There is nothing like a whiff of a financial crisis, to inspire technology vendors to espouse such pearls of wisdom, which go something along the lines of, 'Well if they had implemented such and such a piece of software, that does so many millions of risk calculations per second, then they would have been able to calculate their real risk exposure much earlier on and perhaps prevented such a crisis.'

Some grid computing and data management vendors have been having a field day with the current crisis sweeping through the global credit markets. I for one remain sceptical as to whether technology can really overcome the financial markets' overwhelming desire to not only make money, but to behave like a pack of herd animals converging on a tasty corpse.

Although risk management and Basel II may be at the top of the agenda (well at least it is at the top of regulators' agenda), does any amount of technology and advanced risk measurement approaches really make a difference, or have recent events merely provided the stimulus that tipped over an already precarious house of cards? The apple was already rotten and recent events have only served to demonstrate how rotten it actually is.

Confidence in banks, particularly those that were considered to be financial heavyweights that could survive almost anything, including a nuclear holocaust, is at an all time low, and one has to ask have we only seen the beginning of the unsightly chinks in the banks' armour?

Then there was today's announcement by Société Générale that it had uncovered €5 billion of losses caused by a rogue trader dealing in European stock futures. Sound familiar? Nick Leeson of Barings Bank lost approximately £800 million in 1995 in rogue trades.

Commenting on the SocGen announcement, David Dearman a partner at accountants and business advisers, PKF had this to say:

"This fraud highlights the continuing lack of controls at some major financial institutions. The lessons of the Nick Leeson and Barings case in 1995 appear to have been forgotten by some. The scale of this clearly surpasses that fraud and is truly shocking."

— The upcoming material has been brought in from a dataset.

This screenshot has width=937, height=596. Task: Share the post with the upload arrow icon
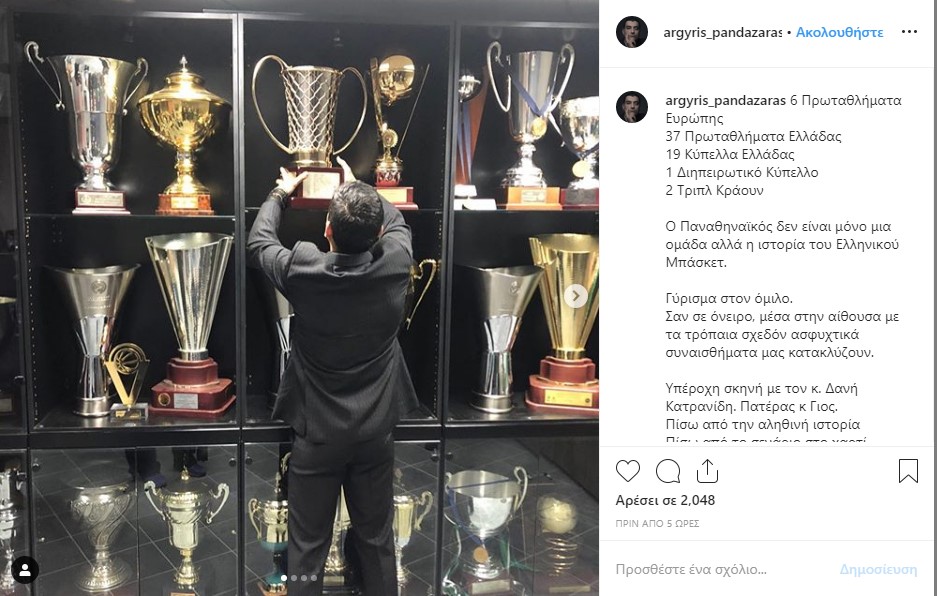707,470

According to Dearman, there was much "soul-searching" and review of procedures at financial institutions in the City of London following the Barings' incident, and procedures were tightened in a number of instances.

"I can only trust that the procedures adopted in the City a decade ago are working and being regularly reviewed, but there will undoubtedly be some very nervous senior people in the industry today," Dearman continues.

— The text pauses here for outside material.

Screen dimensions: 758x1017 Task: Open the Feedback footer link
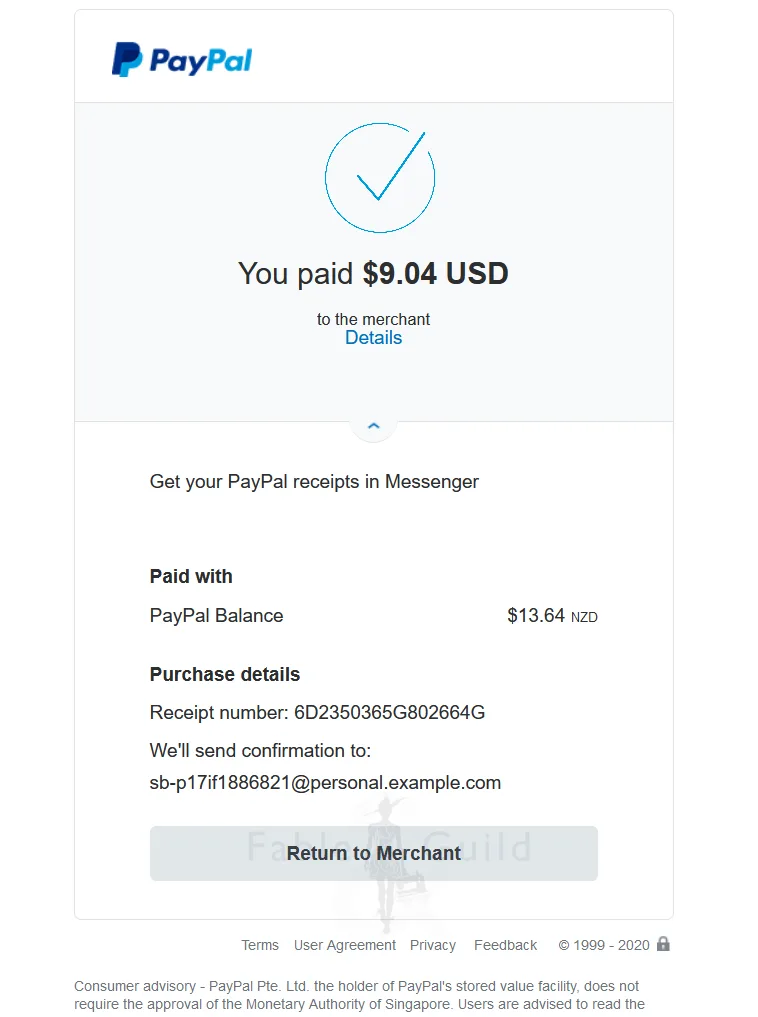(505, 945)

Interestingly, perhaps what both incidences highlight is the ability for someone with detailed knowledge of a bank's control systems to override those very systems put in place to prevent such an incident from occurring.

It reminds me of a comment one compliance consultant made not so long ago, that banks tend to focus more on external threats as opposed to internal threats. One has to ask though, would any amount of sophisticated risk management techniques and real-time data management technologies have uncovered or even been able to prevent someone using their knowledge of a company’s security systems to conceal fraudulent positions?